*Required work*. Retype the passage in the post on Azure managed identities from "To be honest, they" to "use pretty soon.", keeping every word and punctuation mark unchanged.

*Extract*.
▼
14 May 2020

Assigning Azure managed identities to pods in AKS

As the title says, this post will cover how you can assign managed identities to your pods when running in Azure Kubernetes Service (AKS). But before we get started, let’s have a quick look at what a managed identity is.

What are managed identities?

Managed identities in Azure is a way to create identities in Azure Active Directory (AAD) and then being able to use these from services running in Azure. However, to make it a bit more complicated, managed identity is more of an overarching term for a more technical thing called a Service Principal (SP). A service principal is an identity created in an Azure Active Directory (AAD) tenant, and that allows you to assign access rights to resources in Azure.

And to make it even more complicated, at least for me who isn’t a AD person, you don’t actually create an SP to manage the access rights. Instead, you create an AD application, which is used to assign the correct access rights. But as I said, that might only be me who finds that confusing. “Select Service Principal” means “Please select an AAD application”. But to other people, that probably makes a lot of sense…

Anyhow…some PaaS services in Azure can then be assigned a managed identity, allowing the application running in that service to communicate with other Azure resources using that identity. This allows us to manage access rights to different resources using an AAD identity using the AAD, instead of having credentials being added to the application.

For example, if you assign an identity to your web app, that identity can then be given access to for example a storage account, or even an individual container in a storage account, all without having to expose any credentials to the application. Instead, the application can ask for an access token based on the assigned identity, and use that token to access the required resource.

In this post, I want to explain how to accomplish this using pods in AKS.

But wait…there are 2 types of identities

But before we can get to that point, we need to understand one more thing… In Azure, there are 2 different types of identities. There is the Service Principal, as already mentioned, as well as something called a Managed Service Identity (MSI).

To be honest, they aren’t really 2 different things, but more of 2 versions of the same thing. An MSI creates a creates a SP under the hood. However, an MSI is an Azure resource on its own. This includes a pretty important feature that we will see soon, and that is that you can assign access rights to the identity. Ok, that’s a bit meta… It means that you can assign access rights to the identity, allowing another identity to use that identity. This is a feature that you will see in use pretty soon.
▲
*Source data*.
▼
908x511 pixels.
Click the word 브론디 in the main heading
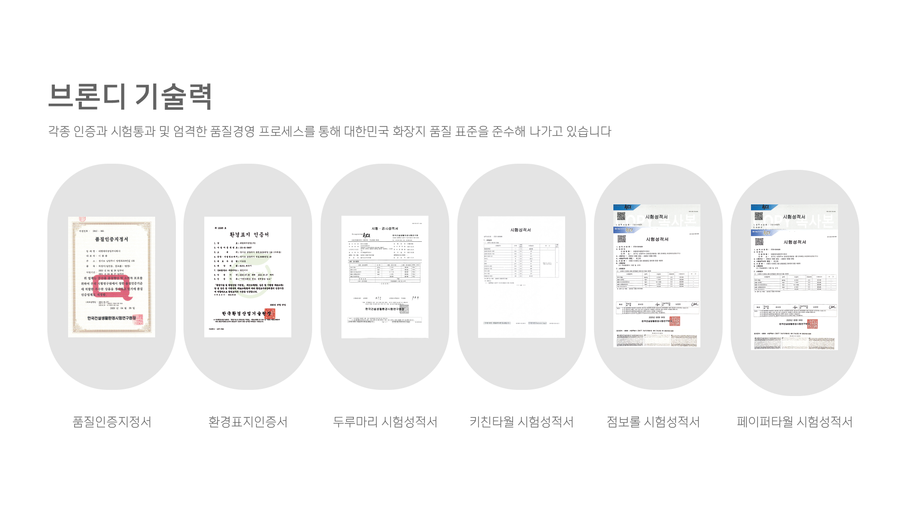(87, 96)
▲
*Answer to the problem*.
To be honest, they aren’t really 2 different things, but more of 2 versions of the same thing. An MSI creates a creates a SP under the hood. However, an MSI is an Azure resource on its own. This includes a pretty important feature that we will see soon, and that is that you can assign access rights to the identity. Ok, that’s a bit meta… It means that you can assign access rights to the identity, allowing another identity to use that identity. This is a feature that you will see in use pretty soon.